# START OF Records supplied

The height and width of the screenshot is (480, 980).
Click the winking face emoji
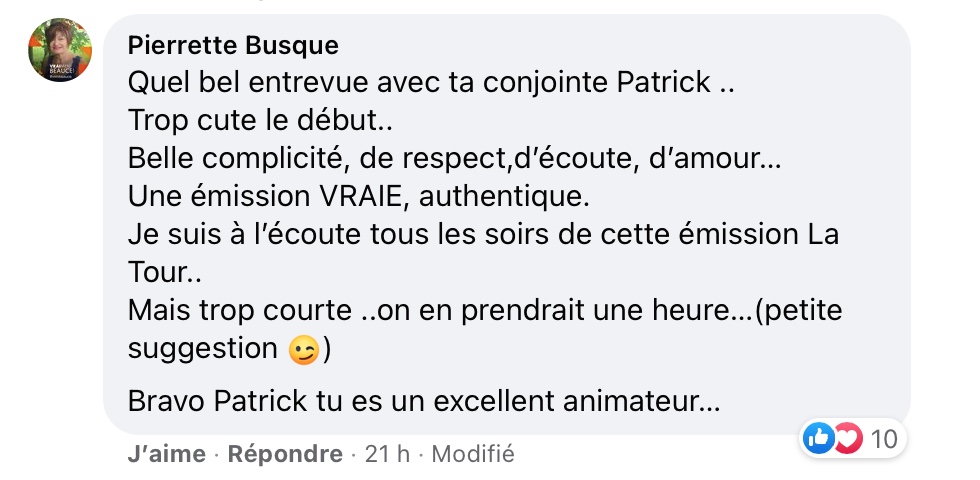click(x=304, y=349)
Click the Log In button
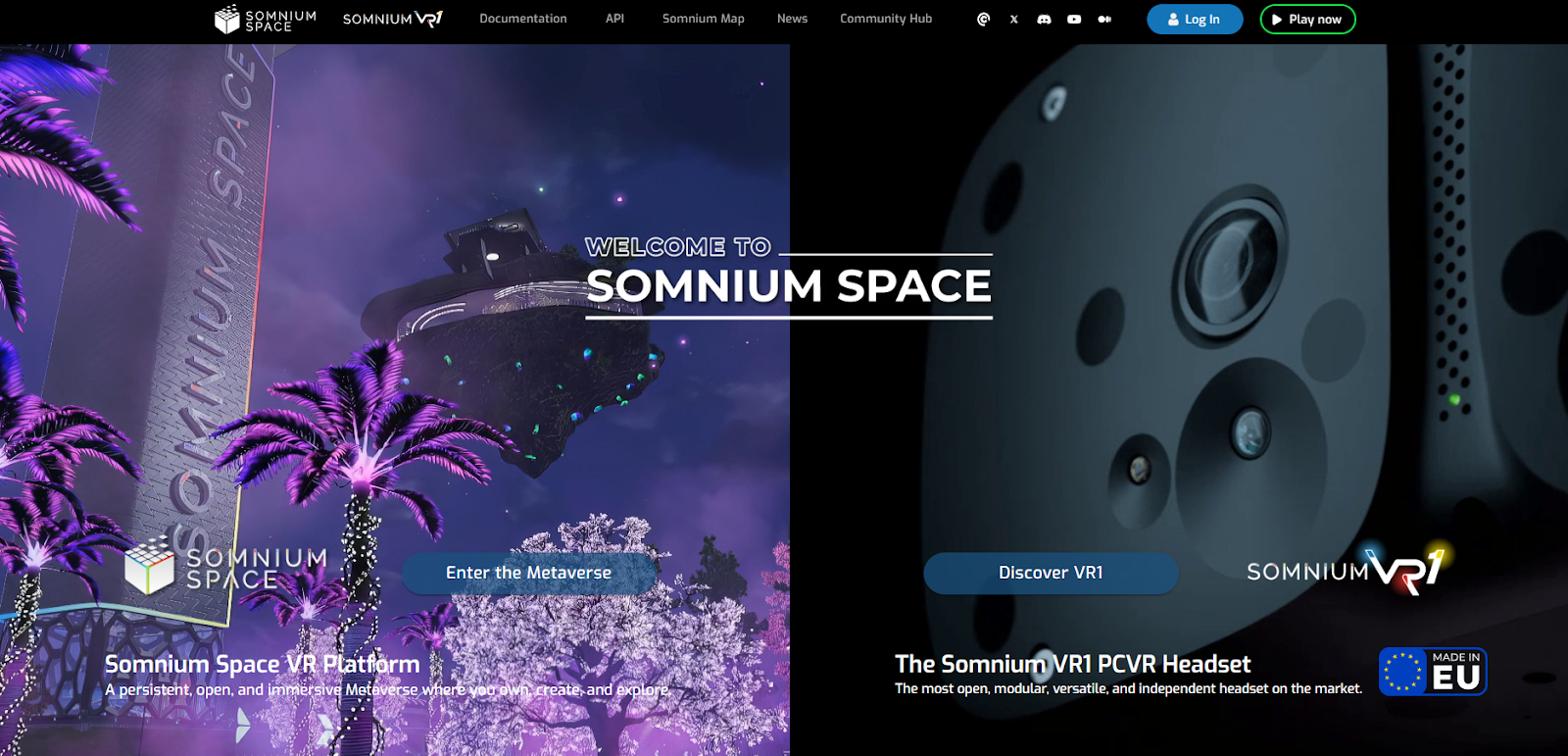 coord(1195,20)
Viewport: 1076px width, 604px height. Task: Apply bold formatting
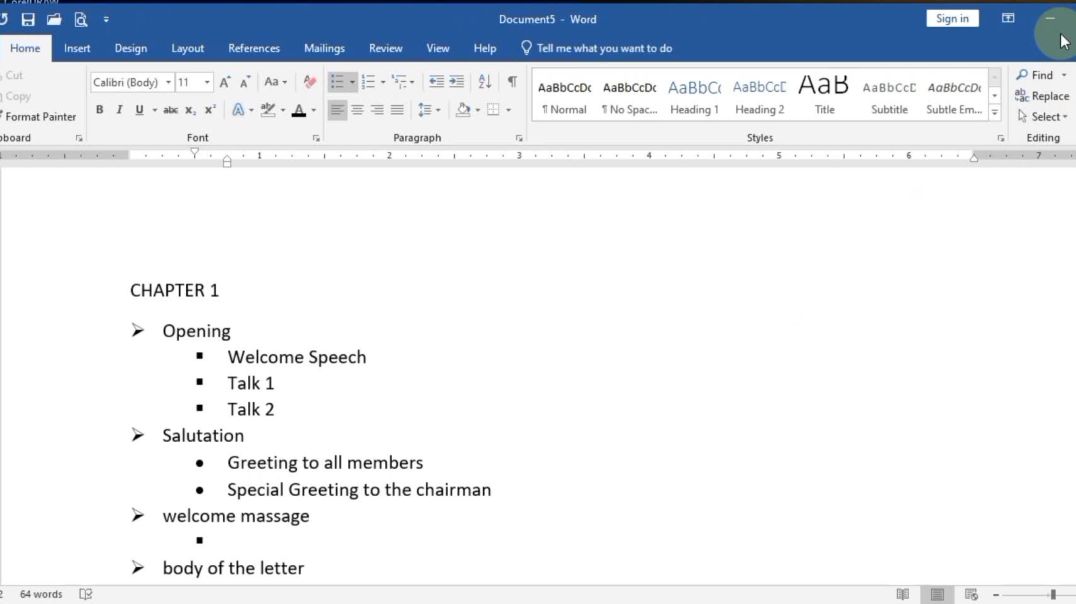(x=99, y=110)
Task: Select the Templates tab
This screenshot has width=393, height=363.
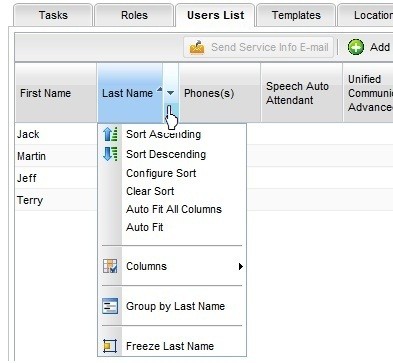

# END OF Records supplied

Update the entries above by replacing "screenshot" with "image" throughout, leaving everything else unchanged, and omit the pictures from your answer.

The height and width of the image is (480, 980).
Click the winking face emoji
click(x=304, y=349)
Click the Log In button
 coord(1195,20)
Viewport: 1076px width, 604px height. Task: Apply bold formatting
(x=99, y=110)
Task: Select the Templates tab
This image has width=393, height=363.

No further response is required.